Forage

whole food ~ well made

Assorted baked potato bar at lynnecurry.com.

Dinner 911: Make Your Own Winning Baked Potato Bar

Right this very moment, while I am inside staying warm and dry, all the growers I know are putting in overtime (as if there’s anything else) to bring in the harvest.

Every morning we wake to the glitter of frost and think, “How lovely!” They are thinking, “Hurry up!”

A few Sunday’s ago, my whole family pitched in at Backyard Gardens (BYG)  to unearth those tubers we so love in so many ways. {Hello, old friend stuffed baked potato.} Honestly, I thought Molly & Cece would last all of 13 1/2 minutes at the task.

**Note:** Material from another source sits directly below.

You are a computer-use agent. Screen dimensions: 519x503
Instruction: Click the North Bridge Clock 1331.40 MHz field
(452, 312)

Yes, it’s backbreaking, it’s dirty, it’s tedious… It’s also a treasure hunt. One that even hooks adults.

potato harvest 2

I was astounded to see the undying enthusiasm among everyone who helped out on that day to find every single one in the ground, to yelp with delight at the discovery of an especially humongous spud {the biggest weighed 1 3/4 pounds} and to groan when a poor helpless potato got stabbed with the garden fork.

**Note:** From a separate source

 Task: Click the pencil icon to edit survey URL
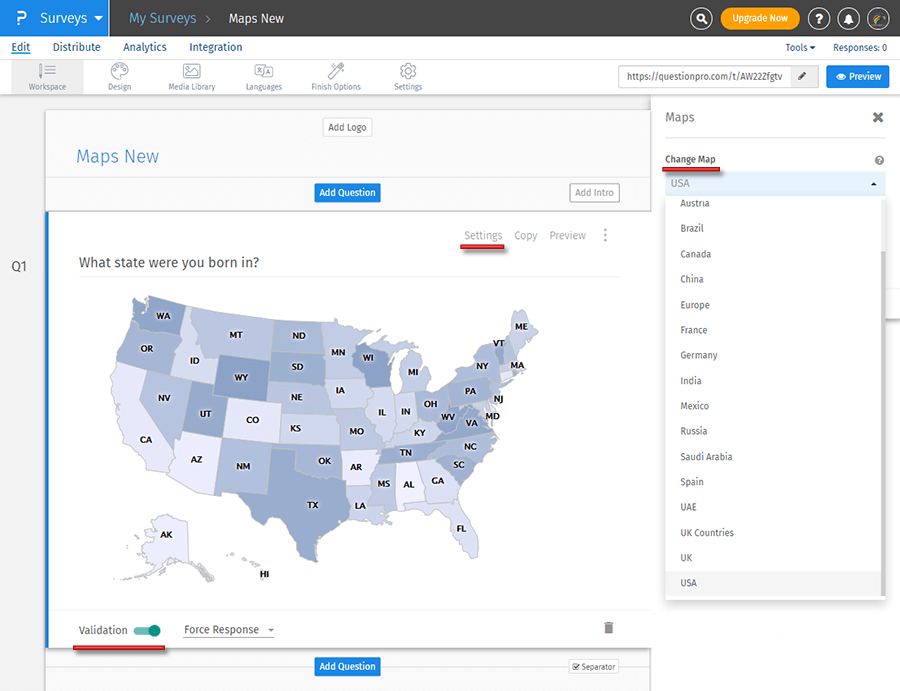pyautogui.click(x=801, y=76)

As the sun slanted toward Chief Joseph Mountain, the girls helped BYG owner Beth weigh up the 100-pound bags that she’ll store and sell in bulk to her faithful customers and CSA members.

The Potato Bar Toppings

I think the crew would have worked ’til sundown (we harvested 650 pounds but didn’t even get to fork up those darlin’ fingerlings) if I didn’t call them all to supper.

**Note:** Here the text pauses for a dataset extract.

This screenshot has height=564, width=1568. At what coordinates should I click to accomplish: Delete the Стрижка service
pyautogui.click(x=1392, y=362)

Baked potato bar at lynnecurry.com.

A potato bar with all the fixin’s: sautéed chard, caramelized onions, chili, homemade salsa, goat cheese, cheddar cheese, feta cheese–and all the butter and sour cream you could stand–was laid out on a table in the field.

With hands scrubbed as best we could, we sat on overturned buckets and feasted on those fresh-dug potatoes. Each person made their own combination of toppings for a personalized loaded potato to love.

Molly went for the classic butter and sour cream, Cece ventured into the black bean territory while I piled on chard with those onions and goat cheese.

Assorted baked potato bar at lynnecurry.com.

In my searching for good toppings, I found few items you cannot put on top of a boiled/baked/microwaved/steamed whole potato in its jacket.

A Leftovers Party

They’re ideal for leftovers from curried vegetables to beef stew or even thick soups. And when the fridge is bare but for limp broccoli and a lump of cheese? Put it on a hot potato.

We’re officially adopting this “happy meal” into our dinner rotation when homework and sports put a premium on quick and easy or what we parents call Dinner 911. I’m even thinking that this is the ideal menu for a Halloween Party.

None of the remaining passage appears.